INFO: General information confirming that things are working as expected.
WARNING: An indication that something unexpected happened. The software is still working as expected.
ERROR: Due to a more serious problem, the software has not been able to perform some function.
CRITICAL / FATAL: A serious error, indicating that the program itself may be unable to continue running.

Use debug logs only in local environments. Debug logging can be turned on through a flag or environment variable and removed from logs after a short period.

Use warnings for unexpected events that don’t break functionality (e.g., invalid user input that still allows the software to continue, or a missing user record in another system). Manual action may be required later but isn’t urgent.

Use errors for situations where the software cannot complete a function (e.g., an external service returned an error). These often require immediate attention and can be configured to send alerts.

Personally Identifiable Information (PII)

Do not log any personally identifiable information (PII). While some services, such as Sentry, attempt to clean up PII from logged data, not all services do this automatically.

When additional data is passed as an object, it is more straightforward to incorporate filtering logic for removing PII information.

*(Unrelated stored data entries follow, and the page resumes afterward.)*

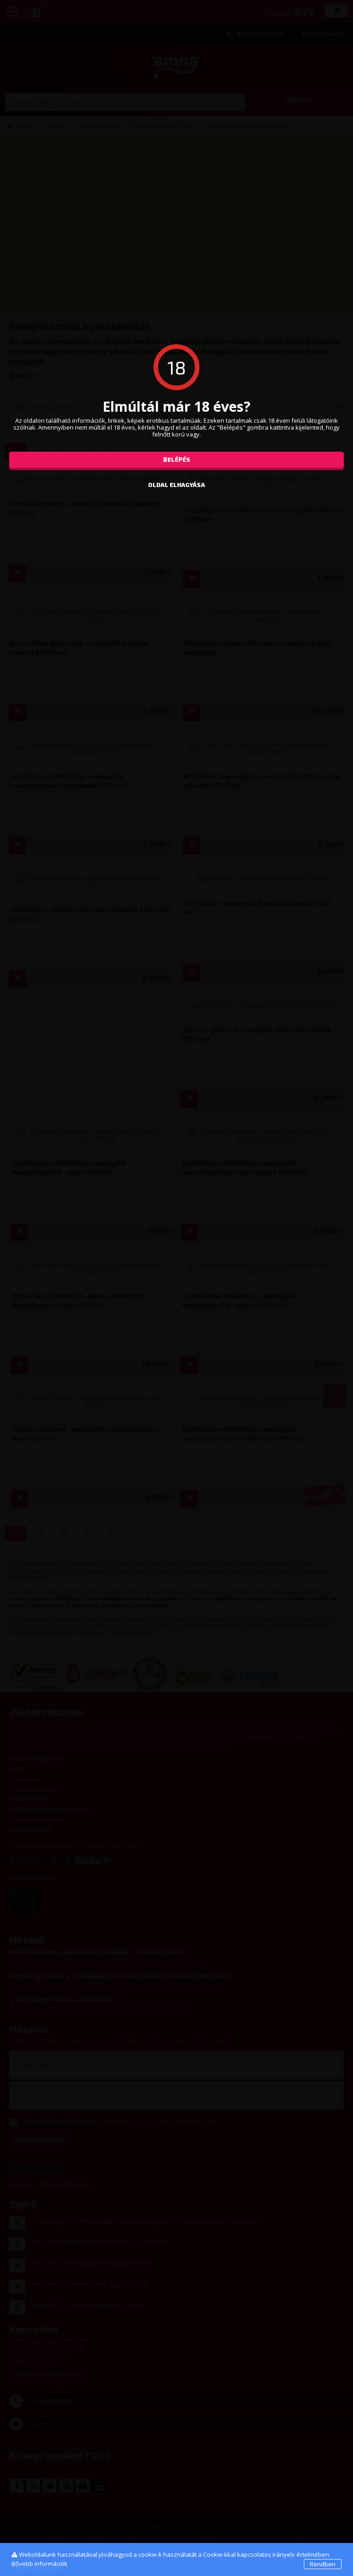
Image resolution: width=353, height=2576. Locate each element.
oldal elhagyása (176, 484)
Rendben (323, 2564)
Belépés (176, 459)
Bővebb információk (39, 2563)
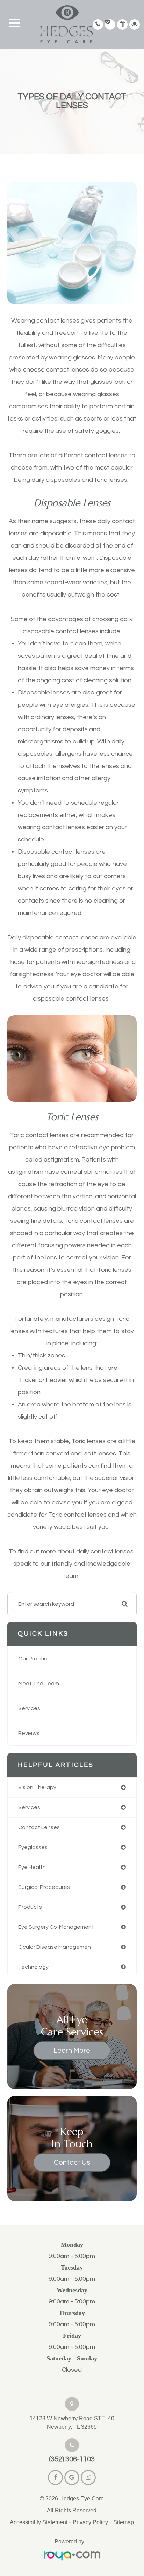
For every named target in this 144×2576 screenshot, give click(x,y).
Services (29, 1708)
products (30, 1907)
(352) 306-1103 (72, 2459)
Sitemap (123, 2522)
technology (33, 1967)
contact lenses (39, 1827)
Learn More (71, 2050)
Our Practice (34, 1658)
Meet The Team (38, 1683)
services (29, 1807)
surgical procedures (44, 1887)
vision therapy (37, 1787)
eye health (32, 1867)
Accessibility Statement (38, 2522)
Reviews (28, 1733)
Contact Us (72, 2162)
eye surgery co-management (56, 1927)
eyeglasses (33, 1847)
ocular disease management (55, 1947)
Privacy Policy (90, 2522)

PII (Personally Identifiable Information) data is any information that can be used to identify a particular individual. This can include a person’s name, address, phone number, email address, social security number, driver’s license number, passport number, financial account numbers, and any other information that can be used to uniquely identify a person. PII data is sensitive and should be protected to prevent identity theft, fraud, or other types of misuse.

Logging in Python

Python has slightly different recommendations for logging compared to some other languages, as message interpolation is commonly recommended in Python logging instead of structured logging.

As variables as passed as arguments, services can pick those from the logged data.

log.error("Some error (%s) happened: %s", error_code, error_message)

Sentry displays data in following format:

Message:
Some error (1234) happened: Total failure

0 1234
1 Total failure

However, with string interpolation, variable names are lost, which can limit context. Using extra-parameter or structured logging preserves variable names, providing more detailed and accessible information.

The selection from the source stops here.